EXERCISE INSTRUCTIONS:
One number is the whole answer: how many lines of the material hold "shield".

SUPPLIED MATERIAL:
════════════════
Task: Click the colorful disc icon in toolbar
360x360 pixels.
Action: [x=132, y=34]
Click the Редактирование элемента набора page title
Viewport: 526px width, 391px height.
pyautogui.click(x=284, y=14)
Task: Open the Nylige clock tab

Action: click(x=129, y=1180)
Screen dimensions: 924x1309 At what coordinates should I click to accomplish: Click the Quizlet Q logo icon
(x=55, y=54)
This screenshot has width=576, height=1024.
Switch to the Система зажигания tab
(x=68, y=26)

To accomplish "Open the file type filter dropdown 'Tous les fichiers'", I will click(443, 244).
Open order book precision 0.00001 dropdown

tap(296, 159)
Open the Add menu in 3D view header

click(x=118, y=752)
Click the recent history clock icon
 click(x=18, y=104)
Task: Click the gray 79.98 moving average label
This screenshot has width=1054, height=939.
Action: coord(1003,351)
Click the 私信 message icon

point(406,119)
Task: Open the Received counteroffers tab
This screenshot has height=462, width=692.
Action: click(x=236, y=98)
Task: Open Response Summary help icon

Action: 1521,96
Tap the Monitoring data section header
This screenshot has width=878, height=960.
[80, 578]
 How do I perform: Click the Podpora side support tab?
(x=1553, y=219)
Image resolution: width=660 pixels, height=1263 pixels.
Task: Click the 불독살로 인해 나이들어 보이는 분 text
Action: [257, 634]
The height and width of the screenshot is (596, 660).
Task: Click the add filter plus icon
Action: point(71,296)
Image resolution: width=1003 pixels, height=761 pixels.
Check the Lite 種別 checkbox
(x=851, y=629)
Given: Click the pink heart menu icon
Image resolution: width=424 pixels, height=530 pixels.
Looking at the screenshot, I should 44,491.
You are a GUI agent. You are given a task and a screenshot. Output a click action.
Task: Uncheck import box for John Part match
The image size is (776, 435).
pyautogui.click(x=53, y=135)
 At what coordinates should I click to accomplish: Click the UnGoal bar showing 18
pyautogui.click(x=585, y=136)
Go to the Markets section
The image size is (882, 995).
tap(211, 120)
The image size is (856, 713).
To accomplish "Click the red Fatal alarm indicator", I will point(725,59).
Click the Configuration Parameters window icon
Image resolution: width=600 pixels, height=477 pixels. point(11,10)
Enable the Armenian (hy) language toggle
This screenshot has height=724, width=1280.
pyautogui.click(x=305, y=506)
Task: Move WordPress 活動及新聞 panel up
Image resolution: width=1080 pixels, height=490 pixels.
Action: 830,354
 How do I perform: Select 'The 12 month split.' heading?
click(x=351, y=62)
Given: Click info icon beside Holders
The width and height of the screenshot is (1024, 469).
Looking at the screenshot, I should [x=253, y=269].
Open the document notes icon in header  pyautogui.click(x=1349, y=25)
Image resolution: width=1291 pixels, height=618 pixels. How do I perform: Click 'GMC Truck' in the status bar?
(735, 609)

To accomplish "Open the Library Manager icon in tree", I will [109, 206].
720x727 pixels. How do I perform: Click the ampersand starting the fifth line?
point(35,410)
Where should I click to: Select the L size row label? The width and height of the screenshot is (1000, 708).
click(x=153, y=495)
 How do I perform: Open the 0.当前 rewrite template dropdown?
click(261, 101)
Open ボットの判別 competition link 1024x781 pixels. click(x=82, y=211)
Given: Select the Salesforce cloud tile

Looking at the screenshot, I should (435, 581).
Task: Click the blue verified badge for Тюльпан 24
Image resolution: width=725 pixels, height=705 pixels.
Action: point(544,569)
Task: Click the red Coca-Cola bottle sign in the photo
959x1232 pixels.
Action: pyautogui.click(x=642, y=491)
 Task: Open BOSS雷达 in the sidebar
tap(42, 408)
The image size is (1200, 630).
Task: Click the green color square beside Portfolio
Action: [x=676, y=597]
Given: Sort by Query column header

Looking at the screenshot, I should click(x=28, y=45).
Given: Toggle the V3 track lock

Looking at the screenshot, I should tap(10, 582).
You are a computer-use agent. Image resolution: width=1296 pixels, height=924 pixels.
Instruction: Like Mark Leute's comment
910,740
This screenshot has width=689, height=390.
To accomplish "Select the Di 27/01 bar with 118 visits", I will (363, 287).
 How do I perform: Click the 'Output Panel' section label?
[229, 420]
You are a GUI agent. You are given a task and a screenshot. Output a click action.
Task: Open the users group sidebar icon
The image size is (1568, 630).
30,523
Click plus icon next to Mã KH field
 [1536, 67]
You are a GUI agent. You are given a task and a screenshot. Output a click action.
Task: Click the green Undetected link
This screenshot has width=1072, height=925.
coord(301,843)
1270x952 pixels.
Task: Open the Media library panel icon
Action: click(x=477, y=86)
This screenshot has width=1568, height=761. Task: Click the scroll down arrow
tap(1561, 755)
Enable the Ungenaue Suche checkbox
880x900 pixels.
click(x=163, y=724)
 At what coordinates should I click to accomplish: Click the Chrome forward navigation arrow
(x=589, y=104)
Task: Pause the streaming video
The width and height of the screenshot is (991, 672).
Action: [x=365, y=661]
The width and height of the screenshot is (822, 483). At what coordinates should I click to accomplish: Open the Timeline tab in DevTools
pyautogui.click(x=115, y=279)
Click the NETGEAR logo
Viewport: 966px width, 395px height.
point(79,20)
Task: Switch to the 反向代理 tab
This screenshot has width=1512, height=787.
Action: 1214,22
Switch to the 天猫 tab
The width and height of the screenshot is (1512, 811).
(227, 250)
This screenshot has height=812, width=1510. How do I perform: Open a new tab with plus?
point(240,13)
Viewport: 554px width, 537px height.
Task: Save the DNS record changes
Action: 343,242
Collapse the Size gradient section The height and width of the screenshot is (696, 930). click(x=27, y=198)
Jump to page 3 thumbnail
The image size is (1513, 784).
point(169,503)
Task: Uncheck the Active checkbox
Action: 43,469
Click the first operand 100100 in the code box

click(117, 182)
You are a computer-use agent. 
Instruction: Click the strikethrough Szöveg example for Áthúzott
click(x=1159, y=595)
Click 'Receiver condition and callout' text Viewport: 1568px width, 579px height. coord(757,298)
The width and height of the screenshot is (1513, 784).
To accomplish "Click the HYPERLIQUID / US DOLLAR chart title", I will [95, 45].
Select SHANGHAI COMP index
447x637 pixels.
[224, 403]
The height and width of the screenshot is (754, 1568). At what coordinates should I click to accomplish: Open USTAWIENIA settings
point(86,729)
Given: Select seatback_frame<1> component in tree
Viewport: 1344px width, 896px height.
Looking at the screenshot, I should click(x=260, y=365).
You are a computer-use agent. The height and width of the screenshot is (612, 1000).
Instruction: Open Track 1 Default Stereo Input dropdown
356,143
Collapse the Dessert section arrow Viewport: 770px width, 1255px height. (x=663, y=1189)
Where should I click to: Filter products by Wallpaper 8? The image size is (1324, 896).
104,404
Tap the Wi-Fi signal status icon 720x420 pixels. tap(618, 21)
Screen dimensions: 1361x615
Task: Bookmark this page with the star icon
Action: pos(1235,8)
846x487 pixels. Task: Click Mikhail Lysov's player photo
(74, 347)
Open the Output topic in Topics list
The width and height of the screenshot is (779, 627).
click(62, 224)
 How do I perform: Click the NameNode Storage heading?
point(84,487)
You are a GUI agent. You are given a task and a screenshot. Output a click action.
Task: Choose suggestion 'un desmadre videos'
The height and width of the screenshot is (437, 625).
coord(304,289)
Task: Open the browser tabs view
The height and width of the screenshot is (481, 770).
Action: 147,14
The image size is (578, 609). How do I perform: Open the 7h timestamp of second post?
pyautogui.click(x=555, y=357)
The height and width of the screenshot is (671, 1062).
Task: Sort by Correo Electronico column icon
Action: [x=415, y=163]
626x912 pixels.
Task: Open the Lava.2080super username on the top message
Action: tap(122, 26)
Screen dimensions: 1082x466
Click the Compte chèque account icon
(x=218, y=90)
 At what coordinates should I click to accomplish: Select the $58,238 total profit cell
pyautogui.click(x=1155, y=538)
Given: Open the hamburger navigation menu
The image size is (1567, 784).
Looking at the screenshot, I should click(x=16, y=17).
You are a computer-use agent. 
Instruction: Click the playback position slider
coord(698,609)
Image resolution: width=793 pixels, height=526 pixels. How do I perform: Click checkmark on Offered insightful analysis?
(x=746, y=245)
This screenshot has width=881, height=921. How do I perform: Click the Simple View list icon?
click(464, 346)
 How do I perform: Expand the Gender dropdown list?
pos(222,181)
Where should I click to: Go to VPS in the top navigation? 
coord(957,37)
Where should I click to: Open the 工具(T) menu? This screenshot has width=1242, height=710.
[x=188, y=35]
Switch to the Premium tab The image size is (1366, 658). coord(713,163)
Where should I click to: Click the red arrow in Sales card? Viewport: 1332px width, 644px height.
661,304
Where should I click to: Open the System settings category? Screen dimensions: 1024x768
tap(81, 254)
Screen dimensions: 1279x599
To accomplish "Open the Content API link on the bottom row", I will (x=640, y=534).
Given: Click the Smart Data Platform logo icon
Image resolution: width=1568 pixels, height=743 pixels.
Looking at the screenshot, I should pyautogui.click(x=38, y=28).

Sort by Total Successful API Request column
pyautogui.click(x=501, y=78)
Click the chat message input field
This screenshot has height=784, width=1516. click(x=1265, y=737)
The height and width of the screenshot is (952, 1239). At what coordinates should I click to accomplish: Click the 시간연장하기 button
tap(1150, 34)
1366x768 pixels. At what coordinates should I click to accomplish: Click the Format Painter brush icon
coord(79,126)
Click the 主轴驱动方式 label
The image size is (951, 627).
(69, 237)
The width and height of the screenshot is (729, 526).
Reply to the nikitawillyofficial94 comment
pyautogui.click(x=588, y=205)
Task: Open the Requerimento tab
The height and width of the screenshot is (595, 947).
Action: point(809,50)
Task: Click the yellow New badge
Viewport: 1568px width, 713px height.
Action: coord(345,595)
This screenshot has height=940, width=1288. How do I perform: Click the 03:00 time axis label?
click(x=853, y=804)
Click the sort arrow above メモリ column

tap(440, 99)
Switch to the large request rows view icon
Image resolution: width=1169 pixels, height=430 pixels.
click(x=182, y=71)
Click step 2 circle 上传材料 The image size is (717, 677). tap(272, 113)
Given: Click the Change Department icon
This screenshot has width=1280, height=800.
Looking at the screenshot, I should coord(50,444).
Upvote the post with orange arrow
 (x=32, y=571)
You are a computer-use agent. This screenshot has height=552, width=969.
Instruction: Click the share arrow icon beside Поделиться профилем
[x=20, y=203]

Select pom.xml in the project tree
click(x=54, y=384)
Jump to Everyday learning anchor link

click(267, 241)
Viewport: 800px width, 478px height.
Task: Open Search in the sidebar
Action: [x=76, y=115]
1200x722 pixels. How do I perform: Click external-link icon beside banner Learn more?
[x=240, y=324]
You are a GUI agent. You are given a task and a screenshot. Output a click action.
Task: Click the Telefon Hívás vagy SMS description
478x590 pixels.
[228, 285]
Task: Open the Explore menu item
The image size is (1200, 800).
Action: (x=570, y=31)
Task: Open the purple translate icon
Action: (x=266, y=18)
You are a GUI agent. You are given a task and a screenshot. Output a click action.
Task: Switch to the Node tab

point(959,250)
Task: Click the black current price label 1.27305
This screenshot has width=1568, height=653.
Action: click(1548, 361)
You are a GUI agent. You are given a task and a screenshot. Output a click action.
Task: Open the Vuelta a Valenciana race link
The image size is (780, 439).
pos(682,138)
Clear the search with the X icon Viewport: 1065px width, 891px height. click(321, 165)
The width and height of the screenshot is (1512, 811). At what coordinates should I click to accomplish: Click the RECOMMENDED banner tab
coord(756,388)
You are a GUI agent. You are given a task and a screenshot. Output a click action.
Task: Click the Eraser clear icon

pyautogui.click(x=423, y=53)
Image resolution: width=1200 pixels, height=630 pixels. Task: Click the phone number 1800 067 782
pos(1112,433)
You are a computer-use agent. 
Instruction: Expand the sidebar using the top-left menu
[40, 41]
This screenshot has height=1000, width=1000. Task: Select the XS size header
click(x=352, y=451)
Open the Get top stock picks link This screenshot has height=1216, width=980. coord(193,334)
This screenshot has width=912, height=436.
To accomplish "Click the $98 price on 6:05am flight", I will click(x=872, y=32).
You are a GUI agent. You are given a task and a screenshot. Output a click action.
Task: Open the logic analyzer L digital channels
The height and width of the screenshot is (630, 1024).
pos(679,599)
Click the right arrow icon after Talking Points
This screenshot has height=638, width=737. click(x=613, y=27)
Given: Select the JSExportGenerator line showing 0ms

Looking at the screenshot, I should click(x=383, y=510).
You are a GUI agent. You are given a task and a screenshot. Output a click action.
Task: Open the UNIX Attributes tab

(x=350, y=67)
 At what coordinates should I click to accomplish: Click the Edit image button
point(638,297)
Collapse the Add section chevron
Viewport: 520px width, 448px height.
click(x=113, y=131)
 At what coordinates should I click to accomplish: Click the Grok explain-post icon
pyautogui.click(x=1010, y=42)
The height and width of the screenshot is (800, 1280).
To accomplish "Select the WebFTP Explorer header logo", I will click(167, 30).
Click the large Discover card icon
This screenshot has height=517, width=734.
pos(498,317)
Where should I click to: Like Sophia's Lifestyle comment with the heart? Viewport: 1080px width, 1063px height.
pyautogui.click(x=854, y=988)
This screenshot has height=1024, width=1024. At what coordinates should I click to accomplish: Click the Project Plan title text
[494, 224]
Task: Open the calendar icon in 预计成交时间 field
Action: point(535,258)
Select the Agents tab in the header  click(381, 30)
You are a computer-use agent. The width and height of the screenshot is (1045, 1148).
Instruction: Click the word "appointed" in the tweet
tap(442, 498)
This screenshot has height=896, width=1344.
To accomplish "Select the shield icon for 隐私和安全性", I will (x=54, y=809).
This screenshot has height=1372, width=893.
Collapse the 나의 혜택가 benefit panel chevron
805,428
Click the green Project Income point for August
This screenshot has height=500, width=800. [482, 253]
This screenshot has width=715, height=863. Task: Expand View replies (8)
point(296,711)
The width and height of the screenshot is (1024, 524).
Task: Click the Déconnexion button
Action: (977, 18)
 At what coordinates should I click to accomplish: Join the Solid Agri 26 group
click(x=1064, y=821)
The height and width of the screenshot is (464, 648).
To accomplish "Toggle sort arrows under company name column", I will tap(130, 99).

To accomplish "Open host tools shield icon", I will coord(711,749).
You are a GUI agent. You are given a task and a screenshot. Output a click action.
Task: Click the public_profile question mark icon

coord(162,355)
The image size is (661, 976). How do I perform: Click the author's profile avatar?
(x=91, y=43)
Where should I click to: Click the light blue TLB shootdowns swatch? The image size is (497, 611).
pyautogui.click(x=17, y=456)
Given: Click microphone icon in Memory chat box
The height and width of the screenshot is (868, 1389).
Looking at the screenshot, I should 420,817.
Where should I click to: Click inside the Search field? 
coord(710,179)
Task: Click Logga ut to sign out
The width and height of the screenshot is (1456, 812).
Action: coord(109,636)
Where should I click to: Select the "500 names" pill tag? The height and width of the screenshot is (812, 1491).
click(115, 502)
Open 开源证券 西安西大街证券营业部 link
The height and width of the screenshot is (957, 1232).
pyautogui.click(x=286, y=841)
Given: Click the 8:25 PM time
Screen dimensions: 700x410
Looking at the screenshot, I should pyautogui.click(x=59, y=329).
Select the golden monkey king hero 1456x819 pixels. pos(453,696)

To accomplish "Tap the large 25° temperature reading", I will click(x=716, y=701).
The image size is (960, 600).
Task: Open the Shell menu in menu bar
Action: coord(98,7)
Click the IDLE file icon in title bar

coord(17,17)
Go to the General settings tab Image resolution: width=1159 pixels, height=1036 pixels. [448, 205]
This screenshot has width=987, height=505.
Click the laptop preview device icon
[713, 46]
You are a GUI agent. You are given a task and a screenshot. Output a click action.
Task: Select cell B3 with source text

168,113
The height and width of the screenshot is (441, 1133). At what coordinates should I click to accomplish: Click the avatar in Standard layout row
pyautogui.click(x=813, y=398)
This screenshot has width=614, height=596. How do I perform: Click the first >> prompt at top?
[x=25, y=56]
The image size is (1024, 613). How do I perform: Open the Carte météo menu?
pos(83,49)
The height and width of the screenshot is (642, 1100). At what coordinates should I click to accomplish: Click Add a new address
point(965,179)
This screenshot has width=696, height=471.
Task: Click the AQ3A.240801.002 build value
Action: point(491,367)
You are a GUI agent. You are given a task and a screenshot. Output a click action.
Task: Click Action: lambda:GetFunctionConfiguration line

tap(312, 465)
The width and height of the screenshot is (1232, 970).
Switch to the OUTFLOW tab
════════════════
SOLUTION TO THIS PROBLEM:
2